═════ Recorded data ═════

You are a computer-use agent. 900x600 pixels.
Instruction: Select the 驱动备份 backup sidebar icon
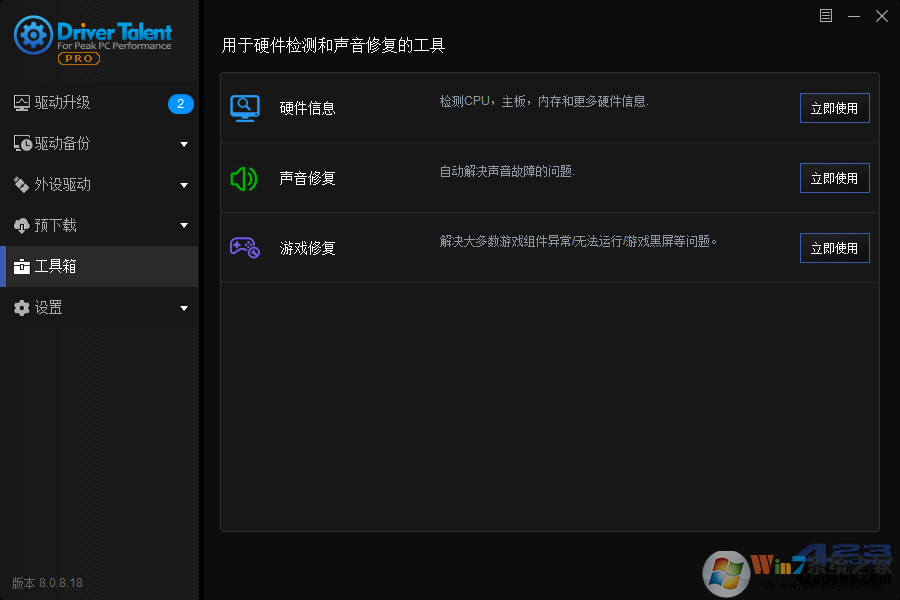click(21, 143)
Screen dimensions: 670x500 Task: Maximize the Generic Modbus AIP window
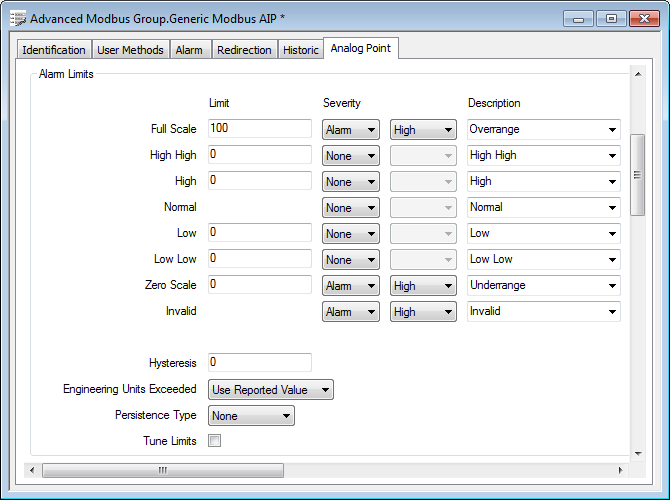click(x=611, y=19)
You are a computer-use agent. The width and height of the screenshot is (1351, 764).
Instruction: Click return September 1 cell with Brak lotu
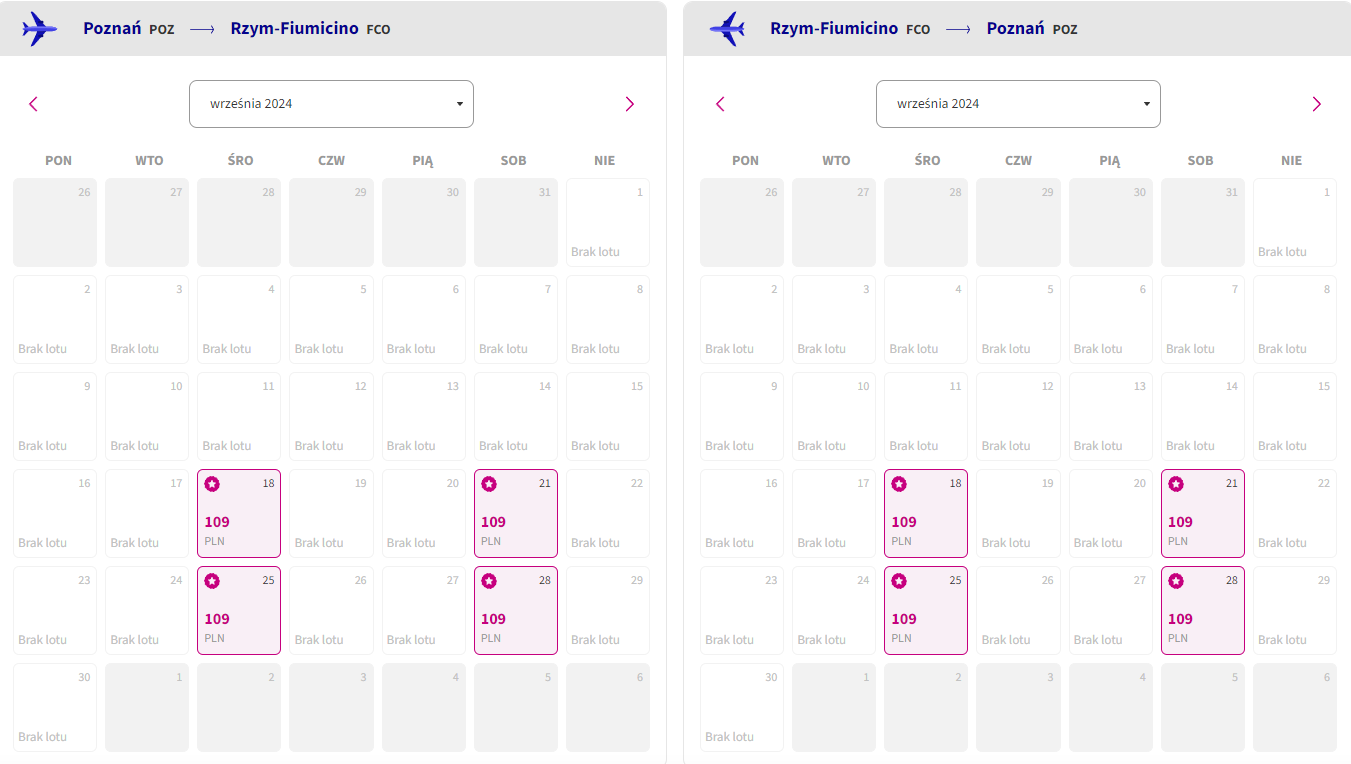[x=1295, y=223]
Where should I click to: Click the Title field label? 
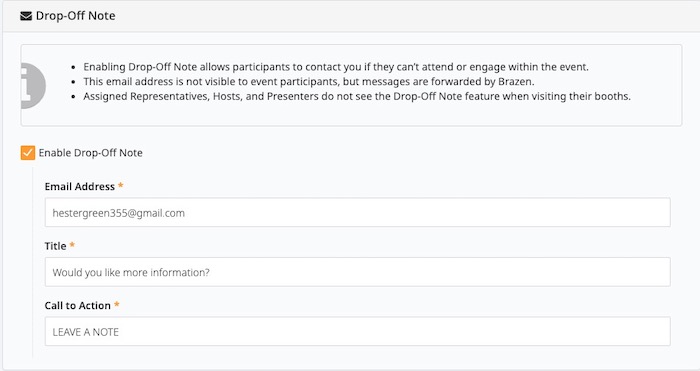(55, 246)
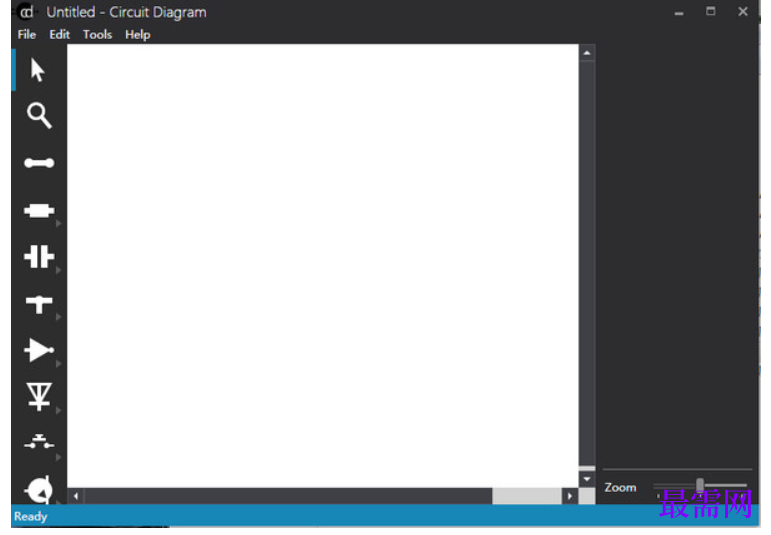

═════

What the exercise asks
Reproduce the data above word for word and omit the images.

Answer to this exercise
You are a computer-use agent. 900x600 pixels.
Instruction: Select the 驱动备份 backup sidebar icon
click(21, 143)
Screen dimensions: 670x500 Task: Maximize the Generic Modbus AIP window
click(x=611, y=19)
You are a computer-use agent. The width and height of the screenshot is (1351, 764).
Instruction: Click return September 1 cell with Brak lotu
[x=1295, y=223]
Where should I click to: Click the Title field label? 
(55, 246)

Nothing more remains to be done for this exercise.